[SOURCE MATERIAL]

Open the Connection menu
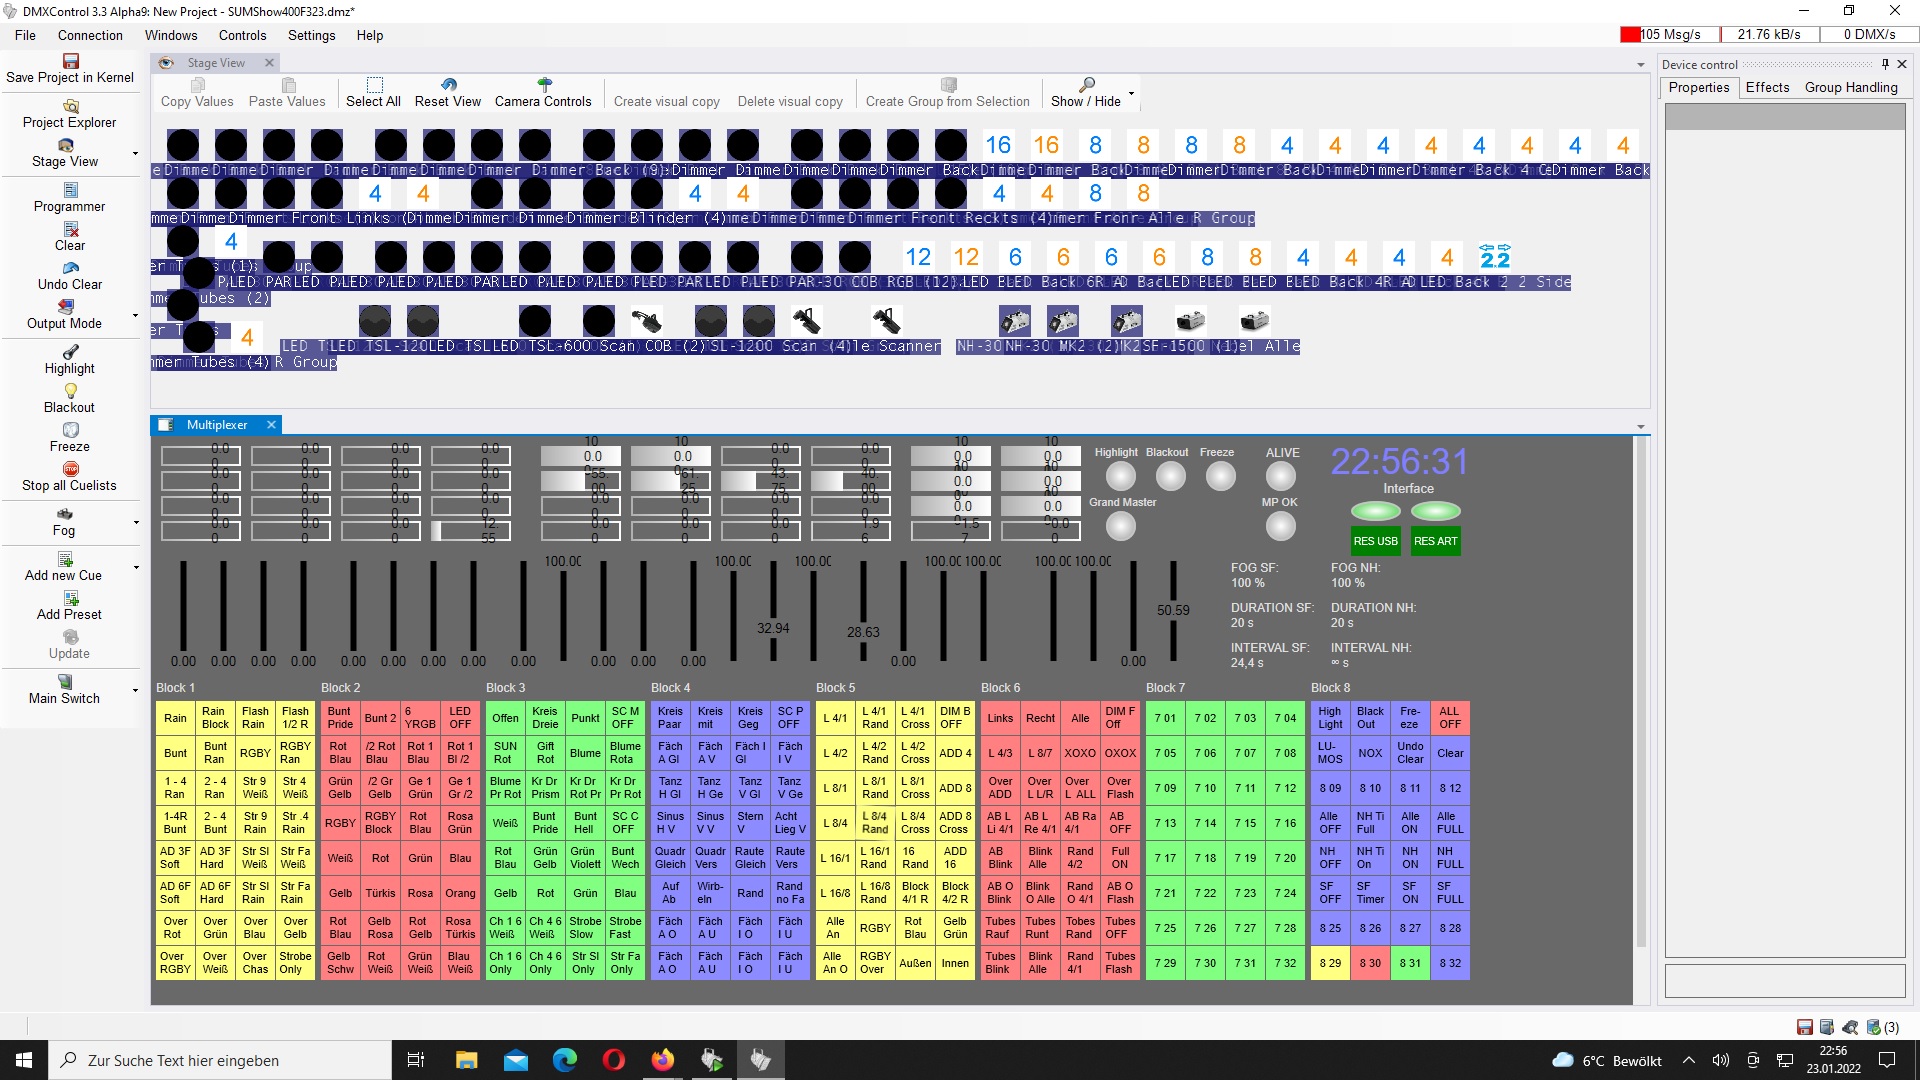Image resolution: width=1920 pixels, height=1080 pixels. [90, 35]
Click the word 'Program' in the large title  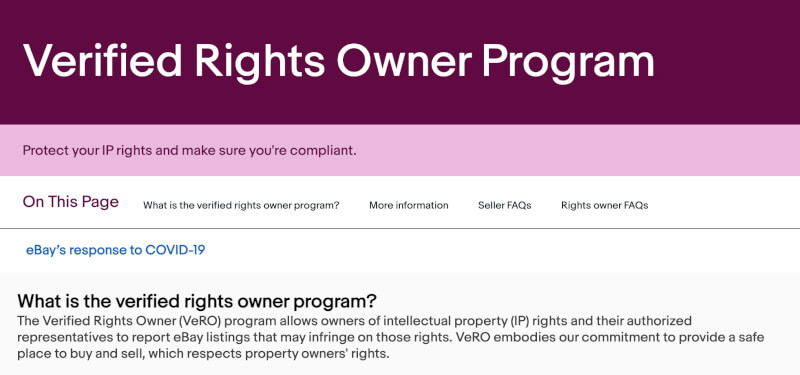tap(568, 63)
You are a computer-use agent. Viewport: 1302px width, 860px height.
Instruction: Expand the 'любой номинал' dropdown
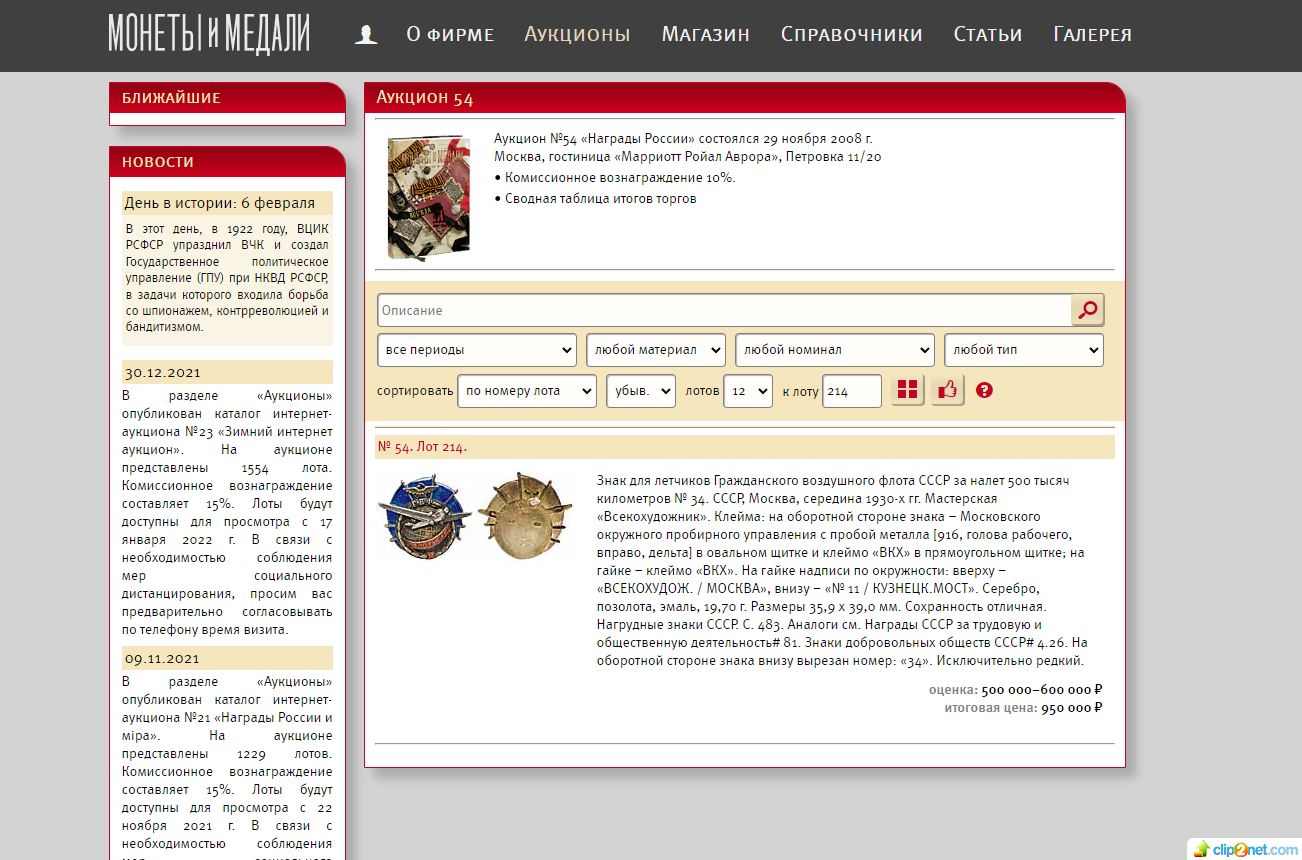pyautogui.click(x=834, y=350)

[SHORT EXERCISE]
Can you reproduce the records, each line in full, starting with the line that contains "You are a computer-use" and going on through the end of the records, offsetting every coordinate in the answers by -46 and leaving the pictures out?

[RESPONSE TO THIS TASK]
You are a computer-use agent. Viewport: 1302px width, 860px height.
Instruction: Expand the 'любой номинал' dropdown
pyautogui.click(x=788, y=304)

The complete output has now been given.